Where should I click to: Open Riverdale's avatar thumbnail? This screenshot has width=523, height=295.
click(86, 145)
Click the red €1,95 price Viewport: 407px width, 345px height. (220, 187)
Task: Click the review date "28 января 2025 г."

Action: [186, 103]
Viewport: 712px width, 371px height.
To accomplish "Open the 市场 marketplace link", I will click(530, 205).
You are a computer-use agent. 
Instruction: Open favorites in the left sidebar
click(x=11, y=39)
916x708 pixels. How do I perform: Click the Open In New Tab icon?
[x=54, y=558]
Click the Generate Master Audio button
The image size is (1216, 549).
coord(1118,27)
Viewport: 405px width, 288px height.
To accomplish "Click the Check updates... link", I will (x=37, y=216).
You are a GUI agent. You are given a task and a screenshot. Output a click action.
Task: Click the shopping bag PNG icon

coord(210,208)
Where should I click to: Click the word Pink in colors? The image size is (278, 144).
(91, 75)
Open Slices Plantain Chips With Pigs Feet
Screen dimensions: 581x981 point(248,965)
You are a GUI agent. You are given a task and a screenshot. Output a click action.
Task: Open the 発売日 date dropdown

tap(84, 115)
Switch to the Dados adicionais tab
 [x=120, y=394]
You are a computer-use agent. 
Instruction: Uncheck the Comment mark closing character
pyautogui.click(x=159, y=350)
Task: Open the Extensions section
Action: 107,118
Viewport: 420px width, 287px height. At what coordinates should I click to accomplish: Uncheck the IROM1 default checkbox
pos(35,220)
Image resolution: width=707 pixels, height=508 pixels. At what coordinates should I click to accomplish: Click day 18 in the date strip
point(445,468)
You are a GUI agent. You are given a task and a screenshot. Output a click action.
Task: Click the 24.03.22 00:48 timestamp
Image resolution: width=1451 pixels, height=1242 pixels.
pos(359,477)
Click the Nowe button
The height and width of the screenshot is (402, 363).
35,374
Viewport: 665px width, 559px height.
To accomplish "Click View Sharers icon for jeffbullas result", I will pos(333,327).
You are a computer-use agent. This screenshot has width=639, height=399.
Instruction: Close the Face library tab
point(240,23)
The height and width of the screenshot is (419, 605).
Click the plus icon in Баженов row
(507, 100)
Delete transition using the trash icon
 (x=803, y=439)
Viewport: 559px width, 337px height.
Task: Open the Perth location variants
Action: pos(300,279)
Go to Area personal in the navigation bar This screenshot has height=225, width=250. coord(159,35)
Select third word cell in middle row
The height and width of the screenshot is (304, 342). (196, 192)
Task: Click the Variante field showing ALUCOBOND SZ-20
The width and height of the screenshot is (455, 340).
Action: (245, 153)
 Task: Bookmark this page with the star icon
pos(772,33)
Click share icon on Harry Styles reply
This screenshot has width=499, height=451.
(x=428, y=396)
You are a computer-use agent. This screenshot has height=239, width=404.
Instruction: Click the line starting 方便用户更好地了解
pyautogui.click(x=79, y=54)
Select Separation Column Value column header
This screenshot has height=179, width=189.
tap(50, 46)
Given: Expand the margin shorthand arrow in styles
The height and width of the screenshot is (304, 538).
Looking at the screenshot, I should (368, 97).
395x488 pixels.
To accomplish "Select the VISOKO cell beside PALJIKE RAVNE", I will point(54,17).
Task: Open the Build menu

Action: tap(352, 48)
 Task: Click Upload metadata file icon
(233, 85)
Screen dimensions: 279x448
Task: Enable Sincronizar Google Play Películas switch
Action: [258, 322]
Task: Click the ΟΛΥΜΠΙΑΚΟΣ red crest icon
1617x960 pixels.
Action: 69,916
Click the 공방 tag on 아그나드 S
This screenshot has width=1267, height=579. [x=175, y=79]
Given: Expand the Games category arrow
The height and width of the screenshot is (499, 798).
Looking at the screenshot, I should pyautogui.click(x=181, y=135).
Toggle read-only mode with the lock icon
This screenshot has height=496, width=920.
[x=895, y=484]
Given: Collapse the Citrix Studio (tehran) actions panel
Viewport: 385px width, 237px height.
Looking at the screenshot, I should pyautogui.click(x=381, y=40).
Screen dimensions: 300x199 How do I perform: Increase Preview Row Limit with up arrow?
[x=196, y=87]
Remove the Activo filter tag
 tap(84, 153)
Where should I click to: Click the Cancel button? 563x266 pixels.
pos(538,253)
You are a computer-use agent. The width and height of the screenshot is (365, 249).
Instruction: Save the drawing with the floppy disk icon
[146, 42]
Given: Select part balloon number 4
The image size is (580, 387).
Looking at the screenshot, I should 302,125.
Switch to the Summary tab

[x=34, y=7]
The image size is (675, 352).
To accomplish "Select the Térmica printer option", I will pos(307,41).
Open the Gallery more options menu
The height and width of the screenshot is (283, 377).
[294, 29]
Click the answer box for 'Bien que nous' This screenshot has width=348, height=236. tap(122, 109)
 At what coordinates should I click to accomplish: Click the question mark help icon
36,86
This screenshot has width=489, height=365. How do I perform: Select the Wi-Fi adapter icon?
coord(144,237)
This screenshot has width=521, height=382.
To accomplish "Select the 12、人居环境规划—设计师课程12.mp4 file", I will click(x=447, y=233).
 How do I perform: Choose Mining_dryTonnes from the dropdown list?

## Assignment
Each line of the data that holds "computer" should be copied.

## Answer section
You are a computer-use agent. 
You are a computer-use agent. 
You are a computer-use agent. This screenshot has width=639, height=399.
You are a computer-use agent. This screenshot has height=239, width=404.
You are a computer-use agent. The width and height of the screenshot is (365, 249).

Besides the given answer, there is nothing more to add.